* SOURCE PASSAGE
Sunday, June 28, 2009

A Chestnut from Anne Frank's Tree

Sometimes, you read something in the paper or on-line and you just don't quite know what to make of it.

Like many of you, I'm sure, I first read Anne Frank's diary when I was a teenager. I can't quite remember what brought me to it. I don't believe it was assigned to us in school. I was too young to see the original dramatization on Broadway (it ran from 1955 to 1957), although I believe my parents saw it. I wouldn't have seen the 1959 movie either-the one with Lou Jacobi and Shelley Winters-or at least not when it first came out. (I was six years old in 1959.) But, somehow, I was drawn to the book and, eventually, I read it. As was the case for many people, it changed my life, drawing me into an area of my Jewish identity I hadn't had the courage previously to explore in real depth. Later, there were other Shoah books that had profound, life-altering effects on me-Elie Wiesel's Night, Andre Schwarz-Bart's The Last of the Just, Anatoly Rybakov's Heavy Sand, and Anatoly Kuznyetzov's Babi Yar come most quickly to my mind, although there were many others-but, somehow, Anne's diary, in which the actual horrors of the Shoah were all unspoken (and unknown to the people in the book, and to Anne herself) retains its place in my own sense of my development as a post-Shoah Jew (not a survivor in the technical sense, but a Jew whose sense of self, and whose sense of destiny, is inextricably tied up with the Shoah and the implications and ramifications of its details) that it has never ceded to any of the books mentioned above, or to any others.

It was, therefore, with all this in mind that I noted just a week or so ago that someone had paid $10,240 on e-bay for a single chestnut from the chestnut tree that grew outside Anne's window in the hidden annex. It's a bit of a stunning number-we're talking about a single nut, surely the most valuable piece of fruit ever-but I don't know that I view the purchase as an entirely positive thing. The whole story has to do with the tree itself. It's apparently dying of some sort of fungal chestnut blight and there's been this huge brouhaha going on in the course of these last few months in Amsterdam between the owner of the house adjacent to the secret annex, on whose property the tree actually stands (and who wants to take it down before it falls down on his house,) and the rest of everybody who sees it as this great symbol of resistance against tyranny and who want the municipality to do whatever it takes to ensure its continued survival. (The tree is 150 years old and weighs about twenty-seven tons. So I can see both sides. On the one hand, this is Anne's tree, we're talking about, the one Anne was still writing about as a source of comfort and hope in May, 1944, just a few months before she was arrested and shipped to Bergen Belsen, where she died. On the other, I don't believe I'd like a twenty-seven ton tree falling on my house either. You can read the whole ABC News story at .)

* EXERCISE
Continue the blog post about the chestnut from Anne Frank's tree, picking up after its final sentence.

* RECORDED DATA
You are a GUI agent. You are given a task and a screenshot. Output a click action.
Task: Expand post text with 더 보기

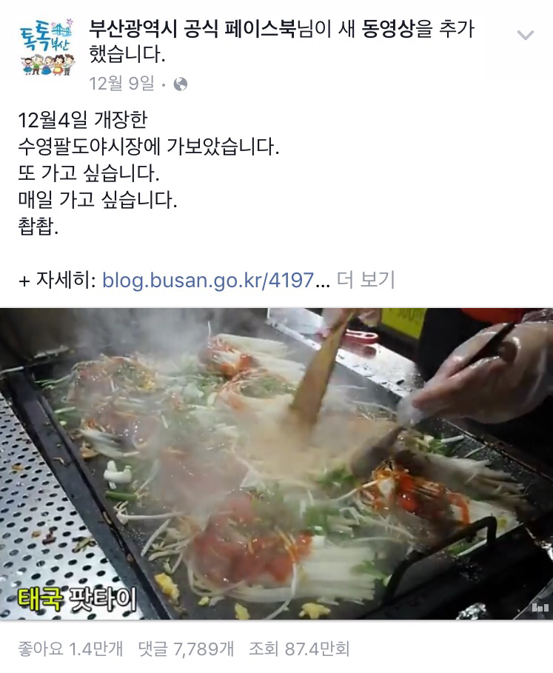pos(366,280)
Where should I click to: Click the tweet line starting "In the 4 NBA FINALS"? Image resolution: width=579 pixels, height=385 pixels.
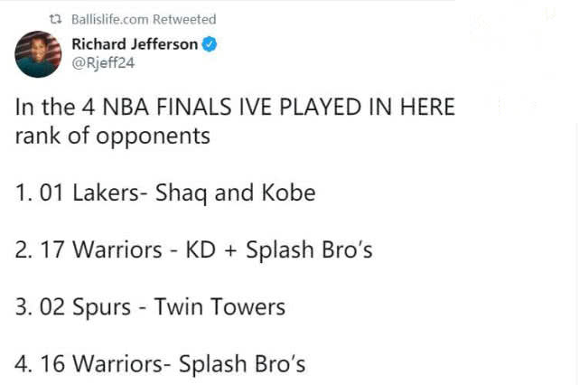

* RESULT FOR THIS EXERCISE
So why do I find myself ambivalent about someone spending that kind of money to buy one of the chestnuts? Part of me feels, as I'm sure many do, that it's encouraging to know that there are people for whom Anne's memory-and, by extension, of all the Jewish children who died, all 1.5 million of them-is so sacred that even a sum of money like the one offered (and, apparently, accepted) is worth spending to make the point clearly that none of our children will ever be forgotten, even those who didn't leave behind beautiful diaries, or grieving parents or more distant relatives. But another part of me finds the willingness of even a truly wealthy person to pay $10,240 for a chestnut just a bit peculiar. The real memorial to Anne's memory will not be built of chestnuts! How many children are still paying the price, even today, for the heartlessness of their parents, of their parents' generation, of the world in general? As we've often said at Shelter Rock, we never grow tired of mourning our own martyrs, but how many of us are similarly moved, or even moved at all, by the plight of children in other places who are still being tortured and abused in camps or who are still dying daily from malnutrition, or who are being sold daily into slavery.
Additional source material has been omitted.